Objective: To demonstrate the role of circulating T regulatory cells (Treg) (specifically CD4+, CD4+25+, CD4+25+FoxP3) and serum level of IL-17 in pathogenesis of non-segmental vitiligo (NSV) in Egyptian patients.

Patients and methods: This case-control study was carried out on eighty subjects in the period from January 2018 to March 2020, attending Dermatology, Andrology & STDs Outpatient Clinic of Mansoura University Hospital. Subjects were classified into two groups: Group (1): patients group included forty patients suffering from NSV (vitiligo patients group). Group (2): control group included forty persons who were selected from hospital workers with no personal or family history of vitiligo or systemic autoimmune diseases in their first-degree relatives.

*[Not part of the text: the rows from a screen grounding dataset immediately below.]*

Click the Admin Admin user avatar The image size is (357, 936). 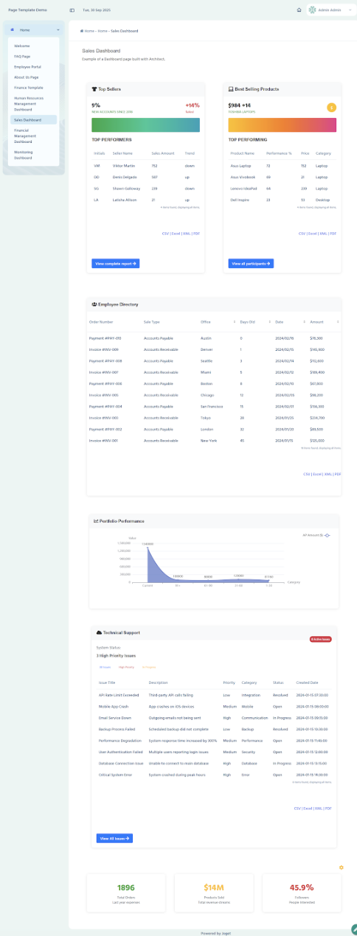pyautogui.click(x=312, y=10)
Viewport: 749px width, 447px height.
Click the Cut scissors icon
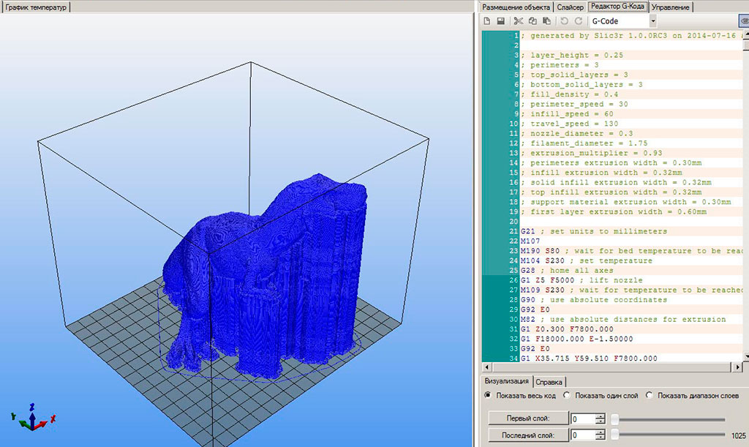(x=519, y=21)
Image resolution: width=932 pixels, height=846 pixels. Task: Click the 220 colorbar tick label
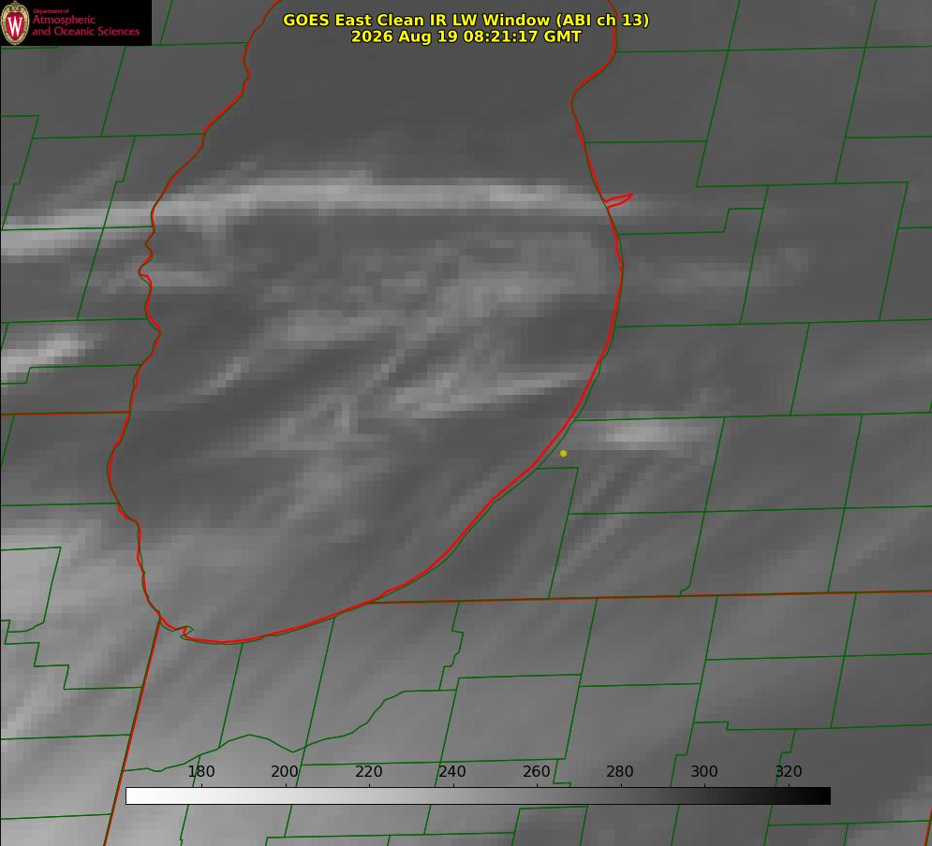[368, 771]
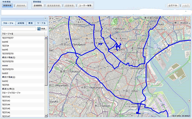Pan the map left with the arrow
The image size is (192, 119).
[52, 22]
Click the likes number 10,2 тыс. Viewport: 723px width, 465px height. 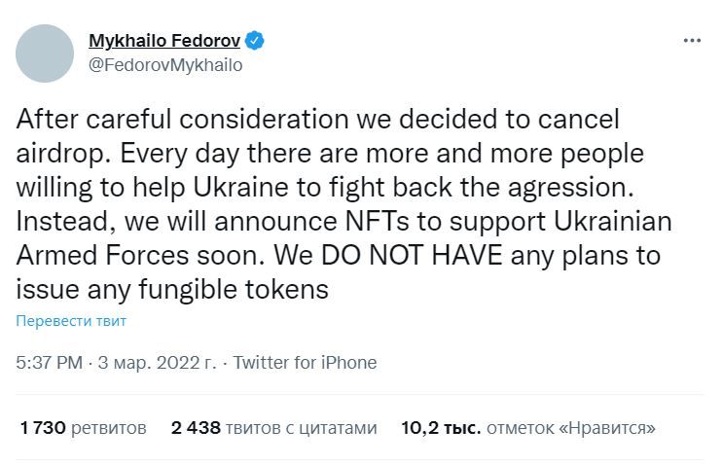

Results: After NBU-VB treatment, there was a highly statistically significant increase in CD4+%, CD4+25+% and CD4+25+FoxP3% expression with a mean of 12.1 ± 4 versus 10 ± 3.2, 3.5 ± 1.1 versus 3.2 ± 1 and 1.8 ± 0.6 versus 1.1 ± 0.3 when compared to before treatment levels respectively. Also, a highly statistically significant decrease in IL-17 level with the mean of 14.3 ± 4.1 versus 19.9 ± 6 pg/mL when compared to before treatment levels. There was a highly statistically significant positive correlation between CD4+25+% expression and CD4+% expression in vitiligo group before and after treatment.

Conclusion: Lower CD4+%, CD4+25+% and CD4+25+FoxP3% expression and elevated serum levels of IL-17 positively were correlated with disease severity.